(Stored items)
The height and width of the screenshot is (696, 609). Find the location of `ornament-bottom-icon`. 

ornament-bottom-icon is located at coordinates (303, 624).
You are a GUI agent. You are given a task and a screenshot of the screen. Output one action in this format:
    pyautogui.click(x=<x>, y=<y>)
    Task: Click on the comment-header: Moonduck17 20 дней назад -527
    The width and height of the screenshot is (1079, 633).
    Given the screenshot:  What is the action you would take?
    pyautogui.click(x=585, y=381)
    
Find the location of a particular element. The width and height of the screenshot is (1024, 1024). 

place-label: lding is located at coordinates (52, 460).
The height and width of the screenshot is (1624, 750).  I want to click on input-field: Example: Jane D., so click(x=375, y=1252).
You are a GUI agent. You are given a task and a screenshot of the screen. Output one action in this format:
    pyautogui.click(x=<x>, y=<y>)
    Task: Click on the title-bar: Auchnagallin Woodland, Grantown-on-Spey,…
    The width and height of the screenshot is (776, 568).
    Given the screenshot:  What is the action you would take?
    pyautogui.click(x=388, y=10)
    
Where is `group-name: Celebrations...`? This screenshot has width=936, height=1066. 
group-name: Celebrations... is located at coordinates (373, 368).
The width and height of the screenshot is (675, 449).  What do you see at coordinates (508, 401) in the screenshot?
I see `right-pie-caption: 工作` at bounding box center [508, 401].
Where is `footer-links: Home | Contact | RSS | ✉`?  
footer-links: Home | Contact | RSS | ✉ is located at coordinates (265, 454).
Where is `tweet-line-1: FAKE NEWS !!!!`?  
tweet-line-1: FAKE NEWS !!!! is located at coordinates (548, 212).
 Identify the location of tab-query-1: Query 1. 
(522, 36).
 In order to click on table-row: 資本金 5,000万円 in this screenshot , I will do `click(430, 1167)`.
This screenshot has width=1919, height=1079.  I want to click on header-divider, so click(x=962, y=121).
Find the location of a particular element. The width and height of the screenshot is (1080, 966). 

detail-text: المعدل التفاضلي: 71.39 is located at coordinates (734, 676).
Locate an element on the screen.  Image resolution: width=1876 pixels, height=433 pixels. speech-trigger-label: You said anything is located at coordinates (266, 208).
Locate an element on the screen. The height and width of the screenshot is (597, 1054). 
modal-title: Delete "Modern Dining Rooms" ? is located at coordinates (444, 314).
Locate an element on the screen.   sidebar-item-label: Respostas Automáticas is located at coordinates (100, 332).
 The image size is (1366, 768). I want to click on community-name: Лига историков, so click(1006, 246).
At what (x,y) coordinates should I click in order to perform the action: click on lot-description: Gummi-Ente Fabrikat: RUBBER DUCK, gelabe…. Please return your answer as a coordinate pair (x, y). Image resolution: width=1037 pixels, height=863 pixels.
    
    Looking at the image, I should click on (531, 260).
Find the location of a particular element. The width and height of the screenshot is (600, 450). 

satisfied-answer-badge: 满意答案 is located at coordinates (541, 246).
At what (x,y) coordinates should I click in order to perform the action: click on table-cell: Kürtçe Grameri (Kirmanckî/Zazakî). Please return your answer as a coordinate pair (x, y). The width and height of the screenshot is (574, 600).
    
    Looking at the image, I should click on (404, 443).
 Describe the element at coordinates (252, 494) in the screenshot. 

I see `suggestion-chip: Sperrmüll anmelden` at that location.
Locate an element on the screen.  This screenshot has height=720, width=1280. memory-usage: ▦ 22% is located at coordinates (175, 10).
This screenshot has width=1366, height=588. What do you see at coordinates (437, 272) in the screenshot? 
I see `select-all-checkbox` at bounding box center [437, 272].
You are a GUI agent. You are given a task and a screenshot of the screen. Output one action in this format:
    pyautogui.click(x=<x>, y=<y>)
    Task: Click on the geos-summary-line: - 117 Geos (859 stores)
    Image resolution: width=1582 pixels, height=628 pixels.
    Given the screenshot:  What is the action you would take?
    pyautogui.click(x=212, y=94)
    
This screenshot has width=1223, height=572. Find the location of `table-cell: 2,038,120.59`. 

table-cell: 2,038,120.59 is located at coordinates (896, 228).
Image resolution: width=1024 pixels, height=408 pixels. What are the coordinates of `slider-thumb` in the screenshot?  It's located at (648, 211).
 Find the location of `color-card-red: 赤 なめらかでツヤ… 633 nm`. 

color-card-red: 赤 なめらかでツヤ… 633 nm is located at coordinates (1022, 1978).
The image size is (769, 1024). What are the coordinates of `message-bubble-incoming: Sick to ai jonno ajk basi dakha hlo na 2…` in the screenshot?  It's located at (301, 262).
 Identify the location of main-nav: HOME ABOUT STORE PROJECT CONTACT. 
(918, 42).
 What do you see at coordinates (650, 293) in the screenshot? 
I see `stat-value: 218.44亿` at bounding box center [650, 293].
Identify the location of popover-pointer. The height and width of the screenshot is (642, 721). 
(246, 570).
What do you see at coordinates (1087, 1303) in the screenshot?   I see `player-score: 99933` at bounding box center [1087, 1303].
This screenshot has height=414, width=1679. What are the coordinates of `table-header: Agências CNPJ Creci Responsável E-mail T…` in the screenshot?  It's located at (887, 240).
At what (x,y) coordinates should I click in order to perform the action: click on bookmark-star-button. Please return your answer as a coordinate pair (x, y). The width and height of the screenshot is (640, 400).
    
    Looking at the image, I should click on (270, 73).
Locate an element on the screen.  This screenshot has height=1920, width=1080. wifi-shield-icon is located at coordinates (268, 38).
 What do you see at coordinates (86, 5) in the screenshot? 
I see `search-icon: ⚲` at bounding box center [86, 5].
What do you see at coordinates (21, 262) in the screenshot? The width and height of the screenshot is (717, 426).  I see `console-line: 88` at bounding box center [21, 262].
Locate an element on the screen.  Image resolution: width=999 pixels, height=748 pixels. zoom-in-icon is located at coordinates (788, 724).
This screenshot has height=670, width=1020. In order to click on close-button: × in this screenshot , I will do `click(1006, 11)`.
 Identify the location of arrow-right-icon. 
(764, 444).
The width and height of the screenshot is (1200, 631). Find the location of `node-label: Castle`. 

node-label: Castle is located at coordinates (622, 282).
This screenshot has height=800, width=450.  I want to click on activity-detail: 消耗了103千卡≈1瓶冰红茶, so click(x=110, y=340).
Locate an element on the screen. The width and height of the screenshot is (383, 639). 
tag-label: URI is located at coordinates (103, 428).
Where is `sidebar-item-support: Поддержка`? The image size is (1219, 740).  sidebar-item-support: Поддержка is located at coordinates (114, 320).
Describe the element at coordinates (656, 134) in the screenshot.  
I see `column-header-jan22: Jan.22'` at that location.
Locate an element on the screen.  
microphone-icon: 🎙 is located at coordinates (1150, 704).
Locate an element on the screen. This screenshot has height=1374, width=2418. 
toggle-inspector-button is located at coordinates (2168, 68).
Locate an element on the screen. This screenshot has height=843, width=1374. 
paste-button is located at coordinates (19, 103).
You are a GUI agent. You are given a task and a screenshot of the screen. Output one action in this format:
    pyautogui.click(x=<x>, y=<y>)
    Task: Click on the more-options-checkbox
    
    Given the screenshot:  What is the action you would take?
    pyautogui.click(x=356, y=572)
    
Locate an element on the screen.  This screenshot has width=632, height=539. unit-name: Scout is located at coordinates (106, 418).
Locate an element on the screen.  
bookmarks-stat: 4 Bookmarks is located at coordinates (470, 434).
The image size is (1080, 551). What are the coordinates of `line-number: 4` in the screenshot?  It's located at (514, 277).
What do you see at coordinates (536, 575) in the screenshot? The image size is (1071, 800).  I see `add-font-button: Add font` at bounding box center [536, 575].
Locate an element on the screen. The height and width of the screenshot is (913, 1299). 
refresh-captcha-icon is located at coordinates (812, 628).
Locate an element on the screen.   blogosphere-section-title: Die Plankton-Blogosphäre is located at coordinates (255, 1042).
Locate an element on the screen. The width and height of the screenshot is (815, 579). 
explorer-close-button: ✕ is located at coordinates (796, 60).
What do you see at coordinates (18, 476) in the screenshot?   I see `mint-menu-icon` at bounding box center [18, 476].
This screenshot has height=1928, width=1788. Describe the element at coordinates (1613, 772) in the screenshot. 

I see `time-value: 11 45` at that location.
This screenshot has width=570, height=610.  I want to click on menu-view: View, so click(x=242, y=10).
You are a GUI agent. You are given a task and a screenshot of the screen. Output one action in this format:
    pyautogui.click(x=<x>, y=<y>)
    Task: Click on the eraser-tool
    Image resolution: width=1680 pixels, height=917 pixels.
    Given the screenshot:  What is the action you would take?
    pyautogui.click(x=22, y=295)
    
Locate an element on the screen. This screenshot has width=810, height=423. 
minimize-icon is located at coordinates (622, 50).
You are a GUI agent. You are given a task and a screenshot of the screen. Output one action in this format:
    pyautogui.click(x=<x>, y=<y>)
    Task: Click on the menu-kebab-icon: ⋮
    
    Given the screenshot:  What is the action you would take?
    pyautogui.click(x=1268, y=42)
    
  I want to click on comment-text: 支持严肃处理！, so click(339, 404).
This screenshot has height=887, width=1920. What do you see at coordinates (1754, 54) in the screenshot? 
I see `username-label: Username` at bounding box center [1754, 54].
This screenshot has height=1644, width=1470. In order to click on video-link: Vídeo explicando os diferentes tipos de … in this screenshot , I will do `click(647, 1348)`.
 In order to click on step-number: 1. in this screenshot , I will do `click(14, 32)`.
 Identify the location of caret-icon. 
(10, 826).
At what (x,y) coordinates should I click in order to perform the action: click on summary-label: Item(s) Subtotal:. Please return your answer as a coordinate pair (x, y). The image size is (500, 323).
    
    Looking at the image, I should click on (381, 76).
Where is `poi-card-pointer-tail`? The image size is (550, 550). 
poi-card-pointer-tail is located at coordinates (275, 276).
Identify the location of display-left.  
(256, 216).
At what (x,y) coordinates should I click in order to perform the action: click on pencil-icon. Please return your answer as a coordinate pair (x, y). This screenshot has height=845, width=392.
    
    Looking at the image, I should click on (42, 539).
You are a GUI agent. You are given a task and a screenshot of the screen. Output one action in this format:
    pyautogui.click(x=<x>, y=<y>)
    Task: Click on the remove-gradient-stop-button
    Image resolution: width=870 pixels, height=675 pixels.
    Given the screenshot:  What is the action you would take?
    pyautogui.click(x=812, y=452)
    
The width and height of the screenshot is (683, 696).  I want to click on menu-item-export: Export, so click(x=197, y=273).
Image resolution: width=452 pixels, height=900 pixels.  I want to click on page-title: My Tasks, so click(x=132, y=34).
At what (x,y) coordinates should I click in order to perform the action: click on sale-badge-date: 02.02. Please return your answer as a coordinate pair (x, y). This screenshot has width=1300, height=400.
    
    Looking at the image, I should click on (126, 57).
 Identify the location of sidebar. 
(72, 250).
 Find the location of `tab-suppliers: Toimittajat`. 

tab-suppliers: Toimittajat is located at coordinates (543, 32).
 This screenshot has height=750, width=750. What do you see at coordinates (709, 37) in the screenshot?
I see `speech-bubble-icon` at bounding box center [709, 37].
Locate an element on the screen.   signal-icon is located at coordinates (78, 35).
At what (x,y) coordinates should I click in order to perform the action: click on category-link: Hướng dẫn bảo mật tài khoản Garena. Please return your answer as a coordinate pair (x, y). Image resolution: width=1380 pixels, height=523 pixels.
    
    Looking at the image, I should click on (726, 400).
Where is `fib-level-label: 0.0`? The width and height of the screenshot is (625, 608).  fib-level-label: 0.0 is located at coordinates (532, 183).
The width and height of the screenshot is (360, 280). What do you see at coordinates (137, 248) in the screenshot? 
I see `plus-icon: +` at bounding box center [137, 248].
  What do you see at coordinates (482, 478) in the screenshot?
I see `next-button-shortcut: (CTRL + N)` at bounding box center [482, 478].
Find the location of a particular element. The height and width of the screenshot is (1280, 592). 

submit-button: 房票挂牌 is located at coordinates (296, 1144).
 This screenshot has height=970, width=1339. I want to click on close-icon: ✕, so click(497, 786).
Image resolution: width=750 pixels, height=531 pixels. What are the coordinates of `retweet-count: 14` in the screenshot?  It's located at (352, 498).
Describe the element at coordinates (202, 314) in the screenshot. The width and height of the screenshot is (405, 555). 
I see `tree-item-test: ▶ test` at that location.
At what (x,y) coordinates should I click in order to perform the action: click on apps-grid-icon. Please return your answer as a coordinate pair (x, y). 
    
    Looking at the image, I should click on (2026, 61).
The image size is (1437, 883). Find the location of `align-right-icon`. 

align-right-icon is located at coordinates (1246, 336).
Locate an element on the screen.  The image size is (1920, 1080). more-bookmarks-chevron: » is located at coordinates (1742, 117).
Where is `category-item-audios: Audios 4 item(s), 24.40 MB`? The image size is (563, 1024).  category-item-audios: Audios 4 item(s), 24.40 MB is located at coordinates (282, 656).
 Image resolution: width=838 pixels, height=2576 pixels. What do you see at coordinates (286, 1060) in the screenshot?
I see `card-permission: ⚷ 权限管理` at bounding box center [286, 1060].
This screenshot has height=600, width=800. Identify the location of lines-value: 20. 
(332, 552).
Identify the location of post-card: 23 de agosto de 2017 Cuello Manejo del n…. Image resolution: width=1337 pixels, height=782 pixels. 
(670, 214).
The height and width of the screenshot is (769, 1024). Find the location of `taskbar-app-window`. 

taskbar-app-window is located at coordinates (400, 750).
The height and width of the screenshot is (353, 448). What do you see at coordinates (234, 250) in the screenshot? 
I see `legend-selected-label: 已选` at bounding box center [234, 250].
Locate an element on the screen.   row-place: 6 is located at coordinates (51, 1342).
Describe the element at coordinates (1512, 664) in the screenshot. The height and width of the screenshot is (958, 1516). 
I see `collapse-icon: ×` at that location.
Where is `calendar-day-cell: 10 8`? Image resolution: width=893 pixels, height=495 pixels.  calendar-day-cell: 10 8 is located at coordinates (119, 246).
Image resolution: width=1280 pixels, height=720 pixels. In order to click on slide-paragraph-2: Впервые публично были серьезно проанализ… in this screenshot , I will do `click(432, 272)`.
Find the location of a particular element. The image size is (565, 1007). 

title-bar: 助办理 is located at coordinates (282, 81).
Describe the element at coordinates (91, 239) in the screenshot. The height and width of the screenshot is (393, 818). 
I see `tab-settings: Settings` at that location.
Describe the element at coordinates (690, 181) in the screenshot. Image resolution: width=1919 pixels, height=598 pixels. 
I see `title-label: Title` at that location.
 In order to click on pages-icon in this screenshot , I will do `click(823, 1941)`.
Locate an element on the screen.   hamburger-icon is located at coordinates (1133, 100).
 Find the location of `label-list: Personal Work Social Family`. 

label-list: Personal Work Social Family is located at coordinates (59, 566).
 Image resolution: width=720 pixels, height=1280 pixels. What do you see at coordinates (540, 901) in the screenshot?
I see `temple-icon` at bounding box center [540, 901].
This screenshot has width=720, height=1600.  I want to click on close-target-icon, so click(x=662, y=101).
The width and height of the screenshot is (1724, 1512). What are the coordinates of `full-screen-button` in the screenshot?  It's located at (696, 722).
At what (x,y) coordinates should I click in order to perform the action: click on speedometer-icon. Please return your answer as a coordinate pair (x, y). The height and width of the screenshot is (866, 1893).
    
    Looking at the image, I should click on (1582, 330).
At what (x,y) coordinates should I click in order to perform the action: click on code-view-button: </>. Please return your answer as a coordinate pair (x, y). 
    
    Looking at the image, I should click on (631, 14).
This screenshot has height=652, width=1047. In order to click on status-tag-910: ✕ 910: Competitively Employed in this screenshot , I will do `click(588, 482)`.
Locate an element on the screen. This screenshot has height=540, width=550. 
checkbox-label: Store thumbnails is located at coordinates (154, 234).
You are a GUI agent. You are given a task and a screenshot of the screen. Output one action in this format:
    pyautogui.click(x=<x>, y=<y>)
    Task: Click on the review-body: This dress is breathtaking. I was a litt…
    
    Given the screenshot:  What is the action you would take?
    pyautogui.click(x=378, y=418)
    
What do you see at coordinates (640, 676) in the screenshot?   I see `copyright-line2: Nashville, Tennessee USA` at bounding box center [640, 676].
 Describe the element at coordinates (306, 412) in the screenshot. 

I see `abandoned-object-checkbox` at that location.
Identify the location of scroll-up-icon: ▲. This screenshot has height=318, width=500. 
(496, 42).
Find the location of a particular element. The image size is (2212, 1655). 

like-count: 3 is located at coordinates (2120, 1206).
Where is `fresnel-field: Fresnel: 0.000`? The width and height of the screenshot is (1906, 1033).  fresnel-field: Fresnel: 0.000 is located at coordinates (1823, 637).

Work request
Rewrite the entries from the line with "pixels, height=523 pixels." to the line with "Image resolution: width=750", replacing "particular element" with "specific element" and leaving everything else the same.

Response area
At what (x,y) coordinates should I click in order to perform the action: click on category-link: Hướng dẫn bảo mật tài khoản Garena. Please return your answer as a coordinate pair (x, y). Image resolution: width=1380 pixels, height=523 pixels.
    
    Looking at the image, I should click on (726, 400).
Where is `fib-level-label: 0.0`? The width and height of the screenshot is (625, 608).  fib-level-label: 0.0 is located at coordinates (532, 183).
The width and height of the screenshot is (360, 280). What do you see at coordinates (137, 248) in the screenshot? 
I see `plus-icon: +` at bounding box center [137, 248].
  What do you see at coordinates (482, 478) in the screenshot?
I see `next-button-shortcut: (CTRL + N)` at bounding box center [482, 478].
Find the location of a specific element. The height and width of the screenshot is (1280, 592). 

submit-button: 房票挂牌 is located at coordinates (296, 1144).
 This screenshot has height=970, width=1339. I want to click on close-icon: ✕, so click(497, 786).
Image resolution: width=750 pixels, height=531 pixels. What are the coordinates of `retweet-count: 14` in the screenshot?  It's located at (352, 498).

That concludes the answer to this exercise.